(Stored records)
— start —

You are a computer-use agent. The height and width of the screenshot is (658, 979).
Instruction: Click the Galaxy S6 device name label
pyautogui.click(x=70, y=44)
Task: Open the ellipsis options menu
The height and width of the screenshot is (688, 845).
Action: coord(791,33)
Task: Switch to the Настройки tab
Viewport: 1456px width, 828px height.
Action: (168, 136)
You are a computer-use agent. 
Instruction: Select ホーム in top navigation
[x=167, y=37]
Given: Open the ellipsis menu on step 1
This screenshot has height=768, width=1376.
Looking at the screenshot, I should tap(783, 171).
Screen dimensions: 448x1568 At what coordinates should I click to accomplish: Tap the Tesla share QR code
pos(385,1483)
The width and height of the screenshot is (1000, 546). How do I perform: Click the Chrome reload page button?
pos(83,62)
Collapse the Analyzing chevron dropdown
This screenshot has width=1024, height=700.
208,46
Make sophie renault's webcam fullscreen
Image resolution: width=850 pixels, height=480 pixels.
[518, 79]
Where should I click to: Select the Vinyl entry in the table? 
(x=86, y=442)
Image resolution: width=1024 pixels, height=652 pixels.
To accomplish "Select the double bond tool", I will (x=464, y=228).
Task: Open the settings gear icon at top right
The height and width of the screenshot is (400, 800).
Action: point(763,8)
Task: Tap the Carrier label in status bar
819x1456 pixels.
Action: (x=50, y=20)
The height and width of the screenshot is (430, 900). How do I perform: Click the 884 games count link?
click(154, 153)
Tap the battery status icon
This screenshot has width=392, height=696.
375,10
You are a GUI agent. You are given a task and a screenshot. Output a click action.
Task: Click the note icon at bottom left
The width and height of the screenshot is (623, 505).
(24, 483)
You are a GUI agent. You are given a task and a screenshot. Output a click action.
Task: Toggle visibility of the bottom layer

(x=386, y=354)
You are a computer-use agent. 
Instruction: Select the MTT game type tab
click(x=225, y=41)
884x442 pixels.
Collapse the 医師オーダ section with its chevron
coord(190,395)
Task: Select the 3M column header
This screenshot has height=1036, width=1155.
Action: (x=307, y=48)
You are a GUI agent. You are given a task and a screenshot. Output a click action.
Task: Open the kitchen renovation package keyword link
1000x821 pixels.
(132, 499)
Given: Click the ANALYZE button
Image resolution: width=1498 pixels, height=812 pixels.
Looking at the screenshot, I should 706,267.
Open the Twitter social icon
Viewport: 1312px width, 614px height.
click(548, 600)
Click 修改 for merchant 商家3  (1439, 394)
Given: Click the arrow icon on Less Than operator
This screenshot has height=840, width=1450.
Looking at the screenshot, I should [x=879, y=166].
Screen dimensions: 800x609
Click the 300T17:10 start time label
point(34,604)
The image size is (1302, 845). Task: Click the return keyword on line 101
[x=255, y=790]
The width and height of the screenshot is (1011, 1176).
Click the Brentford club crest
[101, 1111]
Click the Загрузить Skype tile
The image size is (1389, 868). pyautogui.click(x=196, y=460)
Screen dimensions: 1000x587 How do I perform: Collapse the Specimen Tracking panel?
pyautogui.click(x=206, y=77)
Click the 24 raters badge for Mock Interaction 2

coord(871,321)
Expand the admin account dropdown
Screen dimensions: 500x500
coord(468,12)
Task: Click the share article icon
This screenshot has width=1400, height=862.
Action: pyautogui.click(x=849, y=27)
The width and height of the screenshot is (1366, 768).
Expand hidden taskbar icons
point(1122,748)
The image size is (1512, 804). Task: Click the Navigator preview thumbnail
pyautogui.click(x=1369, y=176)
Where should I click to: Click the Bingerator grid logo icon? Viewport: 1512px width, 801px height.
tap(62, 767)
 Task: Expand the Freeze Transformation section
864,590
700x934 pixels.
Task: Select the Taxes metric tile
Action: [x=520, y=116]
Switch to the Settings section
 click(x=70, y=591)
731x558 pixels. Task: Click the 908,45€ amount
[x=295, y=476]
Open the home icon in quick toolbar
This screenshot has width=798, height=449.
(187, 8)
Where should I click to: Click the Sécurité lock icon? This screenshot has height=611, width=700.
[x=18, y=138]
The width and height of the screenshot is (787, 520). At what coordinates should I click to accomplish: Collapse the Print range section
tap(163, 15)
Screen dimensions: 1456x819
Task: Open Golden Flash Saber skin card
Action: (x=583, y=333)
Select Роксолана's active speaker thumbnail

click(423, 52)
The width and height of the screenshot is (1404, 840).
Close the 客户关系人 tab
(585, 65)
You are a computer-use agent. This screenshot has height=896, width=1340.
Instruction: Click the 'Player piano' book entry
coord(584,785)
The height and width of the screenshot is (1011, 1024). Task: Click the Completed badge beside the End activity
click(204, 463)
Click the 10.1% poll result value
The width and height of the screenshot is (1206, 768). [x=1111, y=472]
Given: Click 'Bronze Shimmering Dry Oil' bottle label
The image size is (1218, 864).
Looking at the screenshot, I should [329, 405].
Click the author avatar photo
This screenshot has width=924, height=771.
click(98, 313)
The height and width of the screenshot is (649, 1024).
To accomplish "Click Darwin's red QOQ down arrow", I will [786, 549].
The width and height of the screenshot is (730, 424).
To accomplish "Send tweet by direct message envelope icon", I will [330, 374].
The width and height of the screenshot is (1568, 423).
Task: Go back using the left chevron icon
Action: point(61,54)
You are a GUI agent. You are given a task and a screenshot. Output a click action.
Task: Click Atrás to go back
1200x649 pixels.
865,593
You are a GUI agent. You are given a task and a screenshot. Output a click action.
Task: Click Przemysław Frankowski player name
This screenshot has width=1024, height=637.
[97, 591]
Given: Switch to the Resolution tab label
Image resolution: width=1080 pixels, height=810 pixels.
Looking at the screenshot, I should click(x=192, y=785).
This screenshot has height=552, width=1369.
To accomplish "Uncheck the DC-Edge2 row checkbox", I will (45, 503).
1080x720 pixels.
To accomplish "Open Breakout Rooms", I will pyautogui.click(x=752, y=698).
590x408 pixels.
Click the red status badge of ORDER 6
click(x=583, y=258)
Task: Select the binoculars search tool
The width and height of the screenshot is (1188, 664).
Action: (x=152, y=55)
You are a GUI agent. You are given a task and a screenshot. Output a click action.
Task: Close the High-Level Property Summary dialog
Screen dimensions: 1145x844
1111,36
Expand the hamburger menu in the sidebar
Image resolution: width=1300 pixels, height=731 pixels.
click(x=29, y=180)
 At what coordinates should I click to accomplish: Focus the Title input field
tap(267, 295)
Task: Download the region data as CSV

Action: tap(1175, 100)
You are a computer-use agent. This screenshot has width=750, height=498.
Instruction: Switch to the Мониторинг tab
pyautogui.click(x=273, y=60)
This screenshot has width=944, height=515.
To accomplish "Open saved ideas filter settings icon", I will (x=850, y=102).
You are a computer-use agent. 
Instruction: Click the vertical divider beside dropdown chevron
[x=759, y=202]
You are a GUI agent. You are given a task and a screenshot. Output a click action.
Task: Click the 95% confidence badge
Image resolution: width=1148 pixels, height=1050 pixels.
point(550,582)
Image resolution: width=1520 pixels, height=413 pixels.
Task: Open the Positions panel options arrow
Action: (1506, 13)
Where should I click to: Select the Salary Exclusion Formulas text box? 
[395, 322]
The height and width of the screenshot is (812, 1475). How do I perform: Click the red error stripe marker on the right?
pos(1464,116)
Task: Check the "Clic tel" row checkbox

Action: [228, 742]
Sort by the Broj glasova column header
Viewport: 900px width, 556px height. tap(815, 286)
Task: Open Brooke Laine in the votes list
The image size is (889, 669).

— end —

● **Task to carry out**
Reproduce the rows word for word, starting at the first line and ending after the line that contains "will (x=464, y=228).".

● **Task response**
You are a computer-use agent. The height and width of the screenshot is (658, 979).
Instruction: Click the Galaxy S6 device name label
pyautogui.click(x=70, y=44)
Task: Open the ellipsis options menu
The height and width of the screenshot is (688, 845).
Action: coord(791,33)
Task: Switch to the Настройки tab
Viewport: 1456px width, 828px height.
Action: (168, 136)
You are a computer-use agent. 
Instruction: Select ホーム in top navigation
[x=167, y=37]
Given: Open the ellipsis menu on step 1
This screenshot has height=768, width=1376.
Looking at the screenshot, I should tap(783, 171).
Screen dimensions: 448x1568 At what coordinates should I click to accomplish: Tap the Tesla share QR code
pos(385,1483)
The width and height of the screenshot is (1000, 546). How do I perform: Click the Chrome reload page button?
pos(83,62)
Collapse the Analyzing chevron dropdown
This screenshot has width=1024, height=700.
208,46
Make sophie renault's webcam fullscreen
Image resolution: width=850 pixels, height=480 pixels.
[518, 79]
Where should I click to: Select the Vinyl entry in the table? 
(x=86, y=442)
Image resolution: width=1024 pixels, height=652 pixels.
To accomplish "Select the double bond tool", I will (x=464, y=228).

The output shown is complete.